There is general agreement that GPC is the sialylated receptor on human erythrocytes for the P. falciparum EBA-140 [29-32]. Since EBA-140 ligand does not recognize GPA, which is also a highly glycosylated protein, it may be presumed that the GPC protein backbone is involved in the binding. Location of the binding site of EBA-140 close to N- and O-glycans at the N-terminal portion of GPC and lack thereof in its truncated form, GPD, may explain why the P. falciparum EBA-140 Region II does not bind to GPD.

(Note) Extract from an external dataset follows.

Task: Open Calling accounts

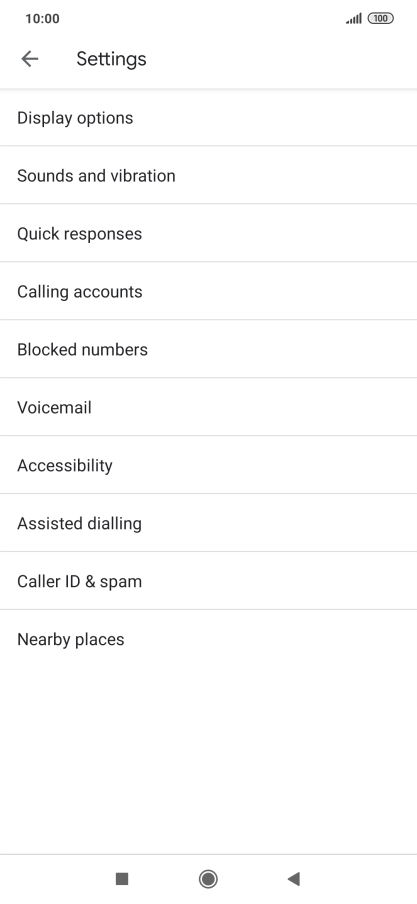Action: (208, 291)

Until now, the erythrocyte receptor for the P. reichenowi EBA-140 remained unknown. To identify it, we used a soluble, recombinant Region II obtained in insect cells. We showed previously that the P. reichenowi Region II of EBA-140 binds specifically to chimpanzee erythrocytes in a sialic acid-dependent manner [44]. We found that binding of the EBA-140 Region II to GPD is markedly decreased by treatment of erythrocytes with chymotrypsin. Conversely, trypsin treatment enhances the binding, probably by removing proteins that sterically hinder access to GPD, while leaving GPD intact. This is in stark contrast to the effects of trypsin on human erythrocytes, which fail to bind the P. falciparum EBA-140 after digestion [32]. In our opinion, this discrepancy results from the presence of arginine (R27) in the human GPD (R48 in GPC), which introduces a trypsin digestion site, while the chimpanzee GPD contains tryptophan (W) at this position. The difference makes the chimpanzee GPD resistant to trypsin, but susceptible to chymotrypsin (Fig. 4). However, since tryptophan in chimpanzee GPD is followed by methionine, which is not a preferred residue at P1’ position, GPD may undergo only a partial digestion by chymotrypsin. As a result, residual binding of the P. reichenowi EBA-140 RII to erythrocytes after chymotrypsin treatment is detected by both flow cytometry and Western blotting experiments.

Fig. 4

Amino acid sequence of human (Homo sapiens) GPC/GPD and chimpanzee (Pan troglodytes) GPD homolog (ENSPTRT 00000044133). Dots indicate identical amino acids; asterisk indicates N-glycan on GPC Asn8 residue

It was shown before that GPC, but not GPD plays a role in human erythrocyte invasion mediated by P. falciparum EBA-140 ligand [29-32]. Also, only GPC is N-glycosylated at the Asn8 residue, and the N-glycan seems to be necessary for receptor recognition [35, 36, 43]. It is presumed that P. falciparum EBA-140 ligand does not bind to human GPD [31], due to the lack of N-glycan. Thus, it may be speculated that the P. falciparum EBA-140 ligand lost the ability of its ancestor to bind GPD, but developed the specificity for GPC, involving its N-glycan and O-glycans.

Conclusions

Our results show that the chimpanzee GPD is the receptor for the P. reichenowi EBA-140 on chimpanzee erythrocytes. Also, these results hint that development of EBA-140 GPC specificity may have helped P. falciparum to thrive in human erythrocytes when the human and chimpanzee lineages diverged from their ancestor.